Train supervised based on the raw data provided.

The raw data is expected in the following format: {'projects': [ # list of projects { # project 1 'name': '', # list of documents 'documents': [{'name': '', # document 1 'text': '', # list of annotations 'annotations': [# annotation 1 {'start': -1, 'end': 1, 'cui': 'cui', 'value': ''}, ...], }, ...] }, ... ] }

Please take care that this is more a simulated online training then upervised.
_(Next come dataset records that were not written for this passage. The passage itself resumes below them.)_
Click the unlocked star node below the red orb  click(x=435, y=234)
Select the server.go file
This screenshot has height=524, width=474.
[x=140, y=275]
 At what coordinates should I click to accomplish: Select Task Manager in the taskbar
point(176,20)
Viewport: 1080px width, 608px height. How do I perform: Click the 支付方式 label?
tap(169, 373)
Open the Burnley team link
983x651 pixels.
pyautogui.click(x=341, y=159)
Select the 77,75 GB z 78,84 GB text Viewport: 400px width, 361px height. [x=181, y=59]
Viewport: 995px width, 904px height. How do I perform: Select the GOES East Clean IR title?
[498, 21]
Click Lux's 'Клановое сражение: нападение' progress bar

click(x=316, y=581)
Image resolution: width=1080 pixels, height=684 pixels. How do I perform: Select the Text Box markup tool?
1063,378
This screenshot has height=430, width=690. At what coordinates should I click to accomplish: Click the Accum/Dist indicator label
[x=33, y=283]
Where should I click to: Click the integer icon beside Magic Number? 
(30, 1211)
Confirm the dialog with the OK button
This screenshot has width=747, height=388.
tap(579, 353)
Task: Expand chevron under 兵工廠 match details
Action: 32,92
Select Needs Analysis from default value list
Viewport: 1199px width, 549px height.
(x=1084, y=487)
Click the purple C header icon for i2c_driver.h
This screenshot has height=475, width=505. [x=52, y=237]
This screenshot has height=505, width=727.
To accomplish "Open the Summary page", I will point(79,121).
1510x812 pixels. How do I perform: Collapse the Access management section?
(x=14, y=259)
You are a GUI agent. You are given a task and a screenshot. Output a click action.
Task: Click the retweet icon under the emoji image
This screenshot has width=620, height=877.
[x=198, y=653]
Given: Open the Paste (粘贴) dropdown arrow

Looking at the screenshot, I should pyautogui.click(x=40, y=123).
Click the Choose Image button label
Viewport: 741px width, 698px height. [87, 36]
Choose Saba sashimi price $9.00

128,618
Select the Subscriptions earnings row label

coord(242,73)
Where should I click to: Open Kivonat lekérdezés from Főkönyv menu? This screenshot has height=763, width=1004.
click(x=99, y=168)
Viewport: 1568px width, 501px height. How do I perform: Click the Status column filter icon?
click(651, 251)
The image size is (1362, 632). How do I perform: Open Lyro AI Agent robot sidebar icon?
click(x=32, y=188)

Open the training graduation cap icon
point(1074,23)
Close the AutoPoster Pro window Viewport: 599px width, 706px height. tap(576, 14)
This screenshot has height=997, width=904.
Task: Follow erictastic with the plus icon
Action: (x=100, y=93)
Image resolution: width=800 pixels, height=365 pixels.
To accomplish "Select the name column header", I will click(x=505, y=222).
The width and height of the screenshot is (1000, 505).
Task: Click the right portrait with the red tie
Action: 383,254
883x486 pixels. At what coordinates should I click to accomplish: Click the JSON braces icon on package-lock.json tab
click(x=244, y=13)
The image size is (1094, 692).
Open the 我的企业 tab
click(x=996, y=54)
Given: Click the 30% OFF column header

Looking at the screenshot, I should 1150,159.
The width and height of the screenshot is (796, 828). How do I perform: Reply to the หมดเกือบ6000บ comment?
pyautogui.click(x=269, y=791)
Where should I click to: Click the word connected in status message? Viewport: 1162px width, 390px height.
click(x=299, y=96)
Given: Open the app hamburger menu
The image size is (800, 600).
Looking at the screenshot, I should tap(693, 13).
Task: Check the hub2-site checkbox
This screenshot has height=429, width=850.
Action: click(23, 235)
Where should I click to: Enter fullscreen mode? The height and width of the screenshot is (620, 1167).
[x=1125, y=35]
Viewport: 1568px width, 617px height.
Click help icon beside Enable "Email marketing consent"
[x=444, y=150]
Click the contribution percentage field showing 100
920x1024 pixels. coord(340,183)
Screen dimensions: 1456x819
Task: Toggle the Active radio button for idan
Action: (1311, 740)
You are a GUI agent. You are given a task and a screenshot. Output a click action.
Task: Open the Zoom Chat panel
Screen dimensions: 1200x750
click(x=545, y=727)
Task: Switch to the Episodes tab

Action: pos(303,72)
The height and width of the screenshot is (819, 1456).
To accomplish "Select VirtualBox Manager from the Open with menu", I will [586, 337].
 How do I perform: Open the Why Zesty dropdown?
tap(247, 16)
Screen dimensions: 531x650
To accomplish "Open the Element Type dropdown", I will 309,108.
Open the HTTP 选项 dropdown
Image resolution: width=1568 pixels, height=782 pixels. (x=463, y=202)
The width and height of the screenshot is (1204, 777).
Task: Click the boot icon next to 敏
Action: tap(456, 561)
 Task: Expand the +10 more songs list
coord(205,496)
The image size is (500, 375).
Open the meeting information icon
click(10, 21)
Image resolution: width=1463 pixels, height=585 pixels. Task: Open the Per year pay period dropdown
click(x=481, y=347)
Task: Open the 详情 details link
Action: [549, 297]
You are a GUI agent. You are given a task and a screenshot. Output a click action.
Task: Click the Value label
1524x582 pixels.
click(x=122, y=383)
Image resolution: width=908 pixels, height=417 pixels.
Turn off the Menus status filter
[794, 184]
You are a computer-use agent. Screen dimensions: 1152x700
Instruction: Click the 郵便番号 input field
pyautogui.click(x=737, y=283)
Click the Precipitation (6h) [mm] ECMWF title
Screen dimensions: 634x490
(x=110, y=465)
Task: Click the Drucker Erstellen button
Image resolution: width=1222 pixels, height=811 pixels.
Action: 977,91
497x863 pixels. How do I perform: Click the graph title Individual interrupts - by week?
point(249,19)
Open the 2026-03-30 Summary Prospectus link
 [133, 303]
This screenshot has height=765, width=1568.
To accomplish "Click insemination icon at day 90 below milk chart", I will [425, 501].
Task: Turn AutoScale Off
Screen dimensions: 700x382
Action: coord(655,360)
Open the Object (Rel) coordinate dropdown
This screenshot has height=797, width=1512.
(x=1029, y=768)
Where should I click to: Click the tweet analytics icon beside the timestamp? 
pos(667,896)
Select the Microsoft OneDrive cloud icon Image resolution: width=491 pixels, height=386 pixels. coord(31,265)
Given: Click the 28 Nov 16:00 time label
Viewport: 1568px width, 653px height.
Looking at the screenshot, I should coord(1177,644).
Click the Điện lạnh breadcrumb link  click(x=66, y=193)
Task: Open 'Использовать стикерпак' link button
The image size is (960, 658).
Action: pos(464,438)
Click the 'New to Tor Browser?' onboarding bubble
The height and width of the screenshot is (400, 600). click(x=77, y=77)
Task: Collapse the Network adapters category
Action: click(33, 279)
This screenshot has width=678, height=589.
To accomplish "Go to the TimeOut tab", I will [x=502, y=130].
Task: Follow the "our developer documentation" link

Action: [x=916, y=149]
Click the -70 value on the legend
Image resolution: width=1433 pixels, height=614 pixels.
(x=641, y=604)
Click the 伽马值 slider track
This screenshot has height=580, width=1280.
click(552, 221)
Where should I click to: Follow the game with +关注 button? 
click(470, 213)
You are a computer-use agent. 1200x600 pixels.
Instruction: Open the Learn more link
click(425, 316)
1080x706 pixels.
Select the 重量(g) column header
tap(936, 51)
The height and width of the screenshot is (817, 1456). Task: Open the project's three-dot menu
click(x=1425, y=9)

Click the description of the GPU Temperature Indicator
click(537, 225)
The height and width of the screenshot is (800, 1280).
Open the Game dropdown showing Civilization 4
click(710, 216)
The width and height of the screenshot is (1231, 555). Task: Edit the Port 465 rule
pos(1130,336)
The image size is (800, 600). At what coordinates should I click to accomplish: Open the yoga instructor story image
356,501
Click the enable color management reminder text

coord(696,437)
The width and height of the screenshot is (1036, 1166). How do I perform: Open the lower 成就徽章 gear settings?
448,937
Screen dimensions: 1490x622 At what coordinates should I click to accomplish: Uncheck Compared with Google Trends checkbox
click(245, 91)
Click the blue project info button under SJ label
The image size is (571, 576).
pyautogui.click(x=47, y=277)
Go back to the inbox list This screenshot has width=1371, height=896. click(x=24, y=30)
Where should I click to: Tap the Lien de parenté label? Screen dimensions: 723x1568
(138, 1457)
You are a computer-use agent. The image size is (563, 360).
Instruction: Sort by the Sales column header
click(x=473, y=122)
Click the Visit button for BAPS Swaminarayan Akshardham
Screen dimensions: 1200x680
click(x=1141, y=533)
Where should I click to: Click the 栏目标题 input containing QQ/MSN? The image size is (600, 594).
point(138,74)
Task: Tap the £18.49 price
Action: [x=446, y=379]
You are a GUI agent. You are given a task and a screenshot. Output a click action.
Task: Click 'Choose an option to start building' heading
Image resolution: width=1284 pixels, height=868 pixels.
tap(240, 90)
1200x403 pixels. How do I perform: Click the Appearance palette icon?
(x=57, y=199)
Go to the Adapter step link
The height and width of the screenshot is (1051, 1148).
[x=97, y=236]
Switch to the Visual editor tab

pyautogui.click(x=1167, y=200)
When filtering, the filters within the CAT model are used first, then the ones from MedCATtrainer (MCT) export filters, and finally the extra_cui_filter (if set). That is to say, the expectation is: extra_cui_filter ⊆ MCT filter ⊆ Model/config filter.

Parameters:

data
(dict[str, list[dict[str, dict]]]) –

The raw data, e.g from MedCATtrainer on export.
reset_cui_count
(bool, default: False ) –

Used for training with weight_decay (annealing). Each concept has a count that is there from the beginning of the CDB, that count is used for annealing. Resetting the count will significantly increase the training impact. This will reset the count only for concepts that exist in the the training data.
nepochs
(int, default: 1 ) –

Number of epochs for which to run the training.
print_stats
(int, default: 0 ) –

If > 0 it will print stats every print_stats epochs.
use_filters
(bool, default: False ) –

Each project in medcattrainer can have filters, do we want to respect those filters when calculating metrics.
terminate_last
(bool, default: False ) –

If true, concept termination will be done after all training.
use_overlaps
(bool, default: False ) –

Allow overlapping entities, nearly always False as it is very difficult to annotate overlapping entities.
use_cui_doc_limit
(bool, default: False ) –

If True the metrics for a CUI will be only calculated if that CUI appears in a document, in other words if the document was annotated for that CUI. Useful in very specific situations when during the annotation process the set of CUIs changed.
test_size
(float, default: 0 ) –

If > 0 the data set will be split into train test based on this ration. Should be between 0 and 1. Usually 0.1 is fine.
devalue_others
(bool, default: False ) –

Check add_name for more details.
use_groups
(bool, default: False ) –

If True concepts that have groups will be combined and stats will be reported on groups.
never_terminate
(bool, default: False ) –

If True no termination will be applied
train_from_false_positives
(bool, default: False ) –

If True it will use false positive examples detected by medcat and train from them as negative examples.
extra_cui_filter
(Optional[set], default: None ) –

This filter will be intersected with all other filters, or if all others are not set then only this one will be used.
checkpoint
(Optional[Optional[medcat.utils.checkpoint.Checkpoint]) –

The MedCAT Checkpoint object
disable_progress
(bool, default: False ) –

Whether to disable the progress output (tqdm). Defaults to False.
train_addons
(bool, default: False ) –

Whether to also train the addons (e.g MetaCATs). Defaults to False.

Returns:

tuple ( tuple ) –

Consisting of the following parts fp (dict): False positives for each CUI. fn (dict): False negatives for each CUI. tp (dict): True positives for each CUI. p (dict): Precision for each CUI. r (dict): Recall for each CUI. f1 (dict): F1 for each CUI. cui_counts (dict): Number of occurrence for each CUI. examples (dict): FP/FN examples of sentences for each CUI.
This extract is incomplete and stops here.